What that means for you as readers and contributors is that we’ll be featuring pieces related to the strike as often as we can, even if there is some duplication in content and information.  This doesn’t mean that we’re uninterested in other subjects, but if you have something you’d care to add on the topic we certainly encourage you to do so.

It’s with that in mind I’d like to direct your attention to this post from FDL contributor Kevin Gosztola, who, with Jeff Kaye (Valtin), is now covering the civil liberties/justice/war crime beat (emptywheel and bmaz are now at www.emptywheel.net).

Pelican Bay Prisoner Hunger Strike: Prison Staff Not Following Medical Protocol

By: Kevin Gosztola, Firedog Lake

Tuesday July 19, 2011 11:33 am

Prisoners engaged in a hunger strike at Pelican Bay supermax prison have been on strike for more than fifteen days now.  With a growing group of supporters on the outside, the strike against solitary confinement and other conditions in the prison has spread to at least thirteen other prisons. But, those providing support for the prisoners are concerned about the deteriorating physical conditions of the prisoners and whether the prison will be able to provide the prisoners with proper medical care.

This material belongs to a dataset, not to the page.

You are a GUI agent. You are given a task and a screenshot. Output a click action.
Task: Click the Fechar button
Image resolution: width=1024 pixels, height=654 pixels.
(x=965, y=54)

Carol Strickman, staff attorney for Legal Services for Prisoners with Children and staff to the mediation team representing the hunger strikers, reports medical protocol is not being followed. They are supposed to be doing “daily assessments after two days and that includes weighing, physical condition, emotional condition, vital signs (such as blood pressure) and hydration status.



Scales for weighing prisoners are not synchronized and sometimes the prison staff weighs prisoners with chains and sometimes without chains. So, the accuracy of information is questionable right now. Additionally, the doctors are supposed to be performing physical exams. Strickman reports, instead of providing physical exams, “The medical staff is doing what I have been told are called drive-by exams, where they stand outside the door with no physical contact and just ask if people are okay, which is basically saying, ‘Are you alive?'”

Strickman further reports “medications are being eliminated entirely or reduced.” Multivitamins and salt tablets were to be provided to prisoners. Prisoners were given a sheet of medical advice on what to do during the strike. Yet, none of the prisoners have been provided with any tablets.



“Many of these prisoners are older and have pre-existing conditions such as advanced lymphoma, congestive heart failure, hypertensive disease, debilitating muscle disease and so on,” Strickman explains. “So for all these reasons every day the situation is becoming more critical.”

News of deterioration of prisoners’ health may lead one to suggest that is what a prisoner gets for engaging in hunger striking or prisoner resistance activity. That may be true, but there is a callousness and inhumanity to such a statement. The prisoners have five core demands and, according to Molly Porzig, Critical Resistance representative in the Prisoner Hunger Strike Solidarity Coalition, they are asking for “incredibly standard” and “basic” adjustments to prison policy.

I hope this is resolved soon and without permanent damage to the striker’s health.